Thursday, September 26, 2013
The Espejo family of El Paso, Texas, is like so many others in America in 1967, trying to make sense of a rapidly escalating war they feel does not concern them. But when the eldest son, Gustavo, a complex and errant rebel, receives a certified letter ordering him to report to basic training, he chooses to flee instead to Mexico. Retreating back to the land of his grandfather—a foreign country to which he is no longer culturally connected—Gustavo sets into motion a series of events that will have catastrophic consequences on the fragile bonds holding the family together.
I cannot say enough times how much I love this author. He is now 3 for 3 for the books I have read of his. Each one is in a different style with a completely different storyline, the only link being they are all set in El Paso, Texas and involve Hispanic families.
The character development in this novel was as superb as ever from this author and, again, I could relate very closely to characters that had absolutely nothing in common with me or my life, ever!
He takes a tragic situation but does not overly glamourise or over dramatize what must have happened to a large number of families of that time.
Despite each chapter being from a different characters voice and each one being of a random length, some very long others just a few sentences, it was very easy to follow each persons story.
If you have not read any of this authors books, please just pick any one up, I am sure it will not disappoint. 5 out of 5.
The Hours tells the story of three women: Virginia Woolf, beginning to write Mrs. Dalloway as she recuperates in a London suburb with her husband in 1923; Clarissa Vaughan, beloved friend of an acclaimed poet dying from AIDS, who in modern-day New York is planning a party in his honor; and Laura Brown, in a 1949 Los Angeles suburb, who slowly begins to feel the constraints of a perfect family and home. By the end of the novel, these three stories intertwine in remarkable ways, and finally come together in an act of subtle and haunting grace.
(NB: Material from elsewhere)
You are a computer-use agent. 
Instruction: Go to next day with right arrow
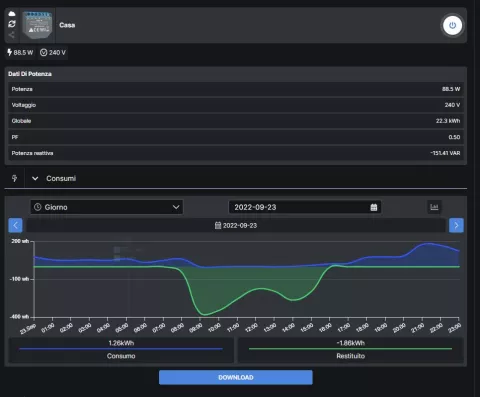pyautogui.click(x=456, y=225)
Well I now need to watch the movie of this to see if it helps in my understanding of the book.
I liked the writers style and it was quite easy to follow, despite being written over three very distinct times. I didn't think I was enjoying it for a while but then kind of got drawn into it.
I must admit I completely missed the link between a couple of the characters over time and I am interested to see if this was just me because I was distracted when I was reading it or whether the rest of the book group missed it as well.
I didn't have high hopes when I started this book but was pleasantly surprised at my level of enjoyment of it. More a 3.5 out of 5 but not quite a 4 so rated at a 3. Not a rush out and read book but, if you stumble across it and have nothing else to hand, then not a waste of time either.
This short, intense new novel follows a middle-aged man as he contends with a past he never much thought about--until his closest childhood friends return with a vengeance, one of them from the grave, another maddeningly present. Tony Webster thought he'd left all this behind as he built a life for himself, and by now his career has delivered him into a secure retirement much as an amicable divorce has left him still fond of his ex-wife and daughter, who now has a family of her own. But suddenly Tony is presented with a mysterious legacy that obliges him to reconsider a variety of things he thought he'd understood all along, and to revise his estimation of his own nature and place in the world.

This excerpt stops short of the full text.